The Real Root Cause of the Unaccompanied Children Influx
Within the past two weeks, the Congressional Research Service (CRS) has released a report on "Unaccompanied Children from Central America: Foreign Policy Considerations." The data in this report shows that the 2014 flood of "unaccompanied children" (i.e., illegal immigrants below the age of majority) should have been clearly anticipated based on trends observed during the preceding years.
As the figure below --- taken from this CRS report -- illustrates, beginning in 2012 there was a rapid rise (more than 52 percent) in the number of unaccompanied minors compared to the year below, with almost all of the increase concentrated in illegal minors from Honduras, Guatemala, and El Salvador.
There was a subsequent 59 percent increase during 2013 over 2012, followed by a 77 percent increase in 2014 compared to 2013. The trend line from 2011 through 2013 was unequivocal: 2014 should have been expected to be a record year.
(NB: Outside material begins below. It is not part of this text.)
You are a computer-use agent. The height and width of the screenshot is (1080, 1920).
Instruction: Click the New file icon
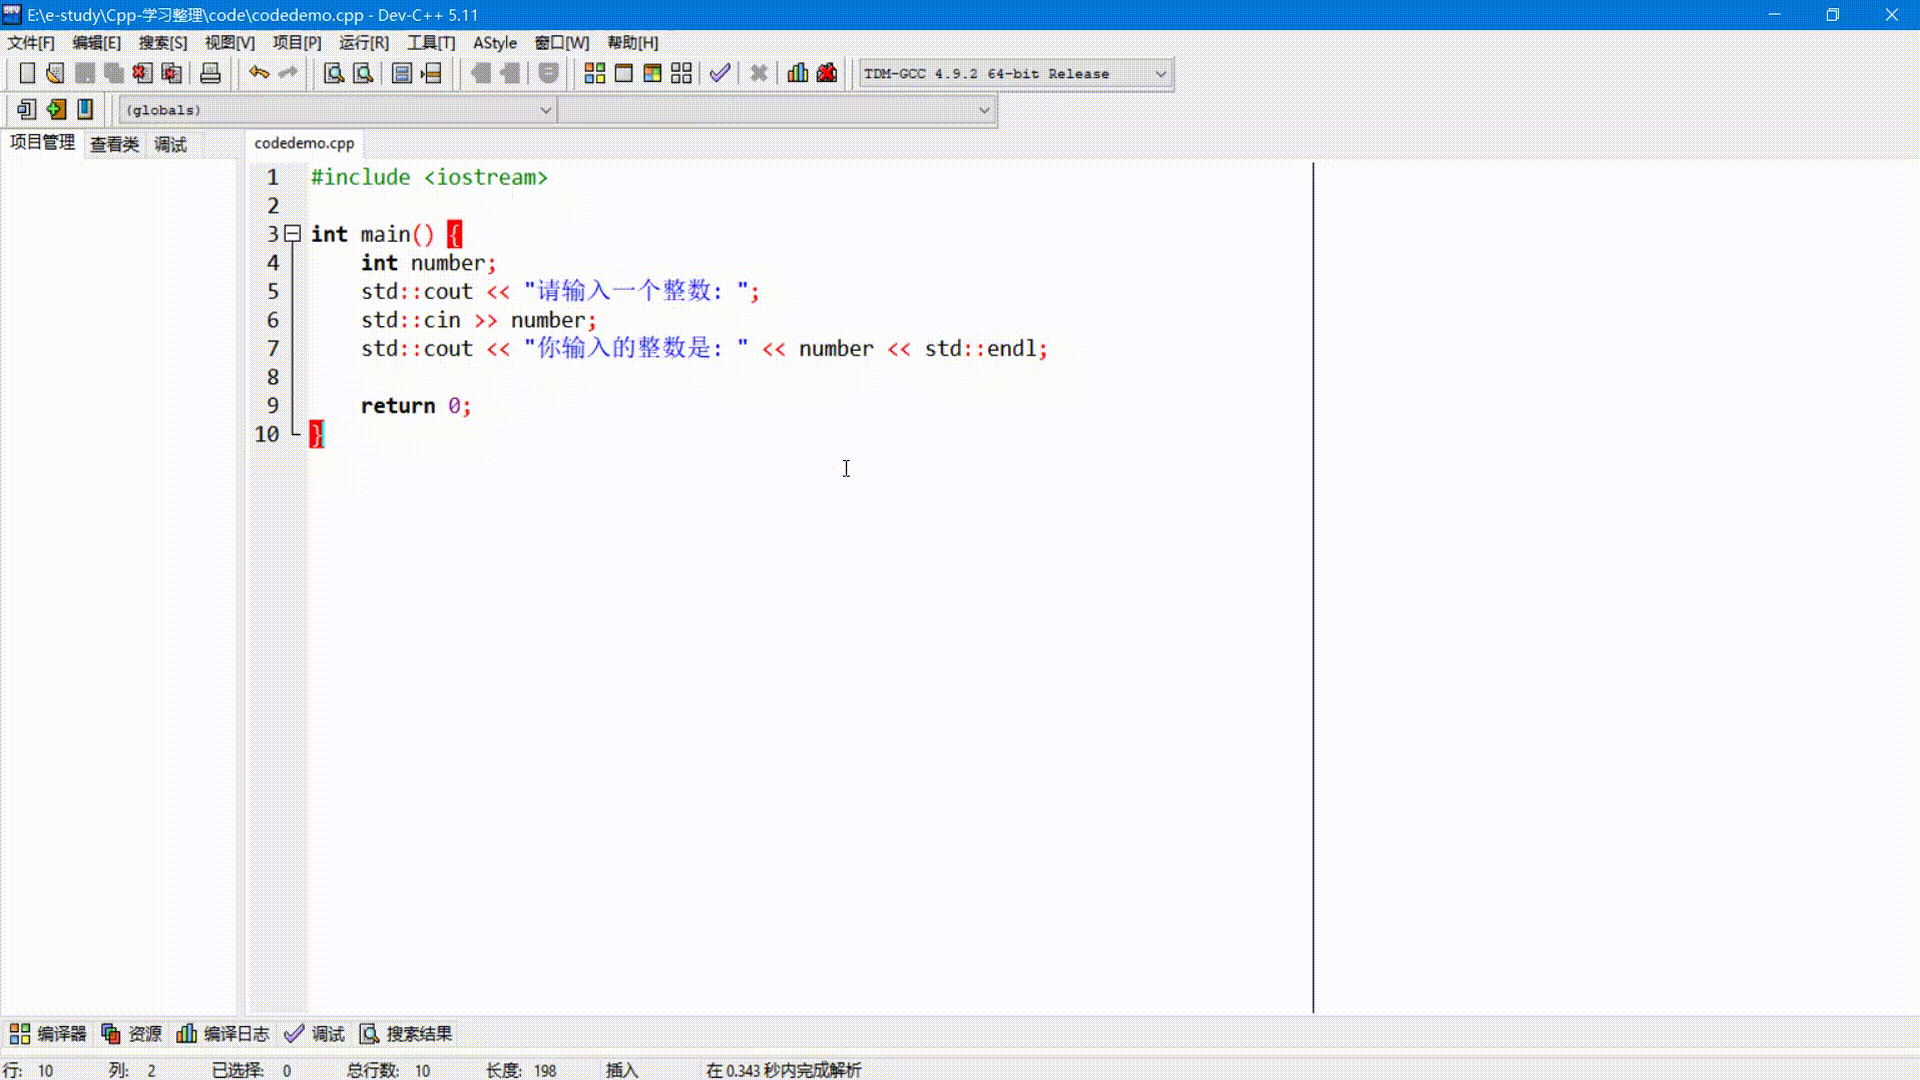pos(26,74)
Thus, when the CRS report claims that "in FY2014, there was a sharp increase in the number of unaccompanied alien children (UAC) traveling to the United States... This unexpected surge of children strained U.S. government resources and created a complex crisis with humanitarian implications for the United States and the international community," the increase was neither unusually sharp nor should it have gone "unexpected." Extrapolating the exponential increase pattern during the three previous years would have easily predicted the 2014 "surge."
It is also apparent that deportations of UACs back to these three nations are falling far behind the influx:
"Administration officials maintain that the majority of unaccompanied minors apprehended in the United States will be returned to their home countries... In FY2013, the most recent year for which U.S. government data are available by country, DHS deported 159 unaccompanied children to El Salvador, 661 to Guatemala, and 461 to Honduras, for a total of 1,281. According to the State Department's Unaccompanied Alien Children Monitoring Group, U.S. deportations of unaccompanied minors decreased in FY2014, to a total of 510 for all three countries."
During fiscal years 2013 and 2014, 72,510 UACs arrived in the United States from Honduras, Guatemala, and El Salvador, and only 1,791 were deported -- less than 2.5 percent.
During the first quarter of fiscal year 2015 (which began on October 1, 2014), 6,296 UACs from these three nations were apprehended, suggesting that -- if trends continue -- the FY2015 total will be in the neighborhood of 19,000. Add in another 3,635 UACs from Mexico during Q1 of FY2015, and the composite total of UACs expected during FY2015 from these four nations may top 30,000. While this would represent a substantial decrease from FY2014, the influx would still be about twice the FY2011 level and orders of magnitude above return deportation levels.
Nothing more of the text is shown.